We use ShakaPerf for this — it brings up the twin production-local servers and runs the paired comparison with shaka-perf compare --categories perf. The methodology is what matters, not the tool: any harness that runs two production builds side by side under identical mobile throttling with paired sampling and a significance test gives you the same signal.

Reading the result

Do not just stare at LCP. Decompose the metrics, because the fix depends on which ones moved:

SignalLikely causeWhere to look
FCP and TBT both highJS-bundle / hydration bound — the 'use client' tail is shipping and executing too muchReduce client boundaries. See Chunk Contamination.
LCP high while FCP is also highLCP is gated on late FCP; the largest element may be healthy but cannot paint yetFix FCP first by reducing client JS boundaries; LCP usually follows.
LCP high while FCP is healthyThe LCP element or its asset delivery is slowInspect the hero/image resource, asset host, CDN cache headers, preload/fetch priority, and responsive image selection.
INP high in RUM or interaction tracesLong client tasks delay input responsiveness, often from the same JS tail that raises TBTFollow the FCP/TBT path, then verify the affected interactions with RUM or browser traces.
CLS and Lighthouse scoreCorroborationUse as secondary confirmation, not as the primary signal.

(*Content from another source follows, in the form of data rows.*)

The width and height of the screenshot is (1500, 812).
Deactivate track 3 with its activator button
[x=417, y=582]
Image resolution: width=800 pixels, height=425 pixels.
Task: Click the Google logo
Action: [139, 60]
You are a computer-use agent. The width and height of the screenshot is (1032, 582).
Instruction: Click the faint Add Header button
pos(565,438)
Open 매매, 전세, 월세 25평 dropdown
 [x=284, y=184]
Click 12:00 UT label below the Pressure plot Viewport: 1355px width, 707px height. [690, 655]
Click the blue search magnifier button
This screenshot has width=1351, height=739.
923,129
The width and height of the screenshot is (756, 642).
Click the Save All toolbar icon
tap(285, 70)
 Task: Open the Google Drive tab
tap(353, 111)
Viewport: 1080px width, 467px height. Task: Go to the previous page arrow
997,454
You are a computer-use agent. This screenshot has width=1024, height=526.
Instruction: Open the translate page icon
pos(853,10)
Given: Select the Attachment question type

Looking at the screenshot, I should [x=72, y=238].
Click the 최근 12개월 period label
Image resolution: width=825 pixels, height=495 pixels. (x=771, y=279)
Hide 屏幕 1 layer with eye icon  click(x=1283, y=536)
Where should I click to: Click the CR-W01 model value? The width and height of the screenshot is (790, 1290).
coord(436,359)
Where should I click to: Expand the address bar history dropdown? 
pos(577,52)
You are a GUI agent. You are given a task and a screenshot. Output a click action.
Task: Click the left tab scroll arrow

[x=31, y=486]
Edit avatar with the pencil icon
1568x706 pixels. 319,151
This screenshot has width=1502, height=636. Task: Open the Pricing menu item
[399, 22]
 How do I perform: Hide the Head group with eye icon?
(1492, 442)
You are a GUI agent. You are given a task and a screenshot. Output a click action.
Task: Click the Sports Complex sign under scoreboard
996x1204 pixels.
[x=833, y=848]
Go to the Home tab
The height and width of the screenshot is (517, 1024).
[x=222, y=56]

A high FCP that drags LCP behind it is the common RSC-conversion pattern: the largest element is healthy, it simply cannot paint until the late first render lets it. Fix FCP first and LCP usually follows.

Iterate

Treat each fix as one controlled change:

  1. Apply one fix.
  2. Rebuild the experiment only — the control stays fixed as your baseline.
  3. Re-measure the paired comparison.
  4. Repeat.

Because the control never moves, every change has a defensible before/after instead of a number you have to argue about.

Case study: HiChee home and FAQ

A real RSC conversion of the HiChee home and faq pages, measured with a paired ShakaPerf A/B under Slow 4G + 4x CPU (p ≈ 0.03), shows the initial regression state that triggered investigation. These are not final shipped metrics; add your own post-fix rows after each client-boundary or CSS-delivery change.

PageFCPLCPTBTLighthouse
Home2.0s → 9.3s2.1s → 21.1s0 → 928ms79 → 8.5
FAQ2.0s → 15.9s2.2s → 20.5s— (not captured)— (not captured)

The FAQ run did not capture TBT or Lighthouse score. The captured signals pointed straight at the 'use client' JS tail: FCP regressed on both pages, Home TBT blew up, and LCP was gated on late FCP because first render arrived far too late, not because the hero element itself was slow.

A CSS broadcast fix (react_on_rails_rsc #108#110 / #113, shipped in react-on-rails-rsc 19.2.0-rc.3) was correct, but it was a second-order effect. The dominant driver was the client JS tail, not CSS delivery. Chasing the CSS fix first would have spent effort without moving the metrics that mattered.

The lesson to take from this: measure paired and throttled, then decompose FCP/TBT versus LCP before choosing a fix. A related second-order CSS concern worth knowing about is the end-of-<head> rsc-css precedence trap described in CSS and styling for RSC — but confirm with the decomposition that CSS delivery is actually on your critical path before you spend time there.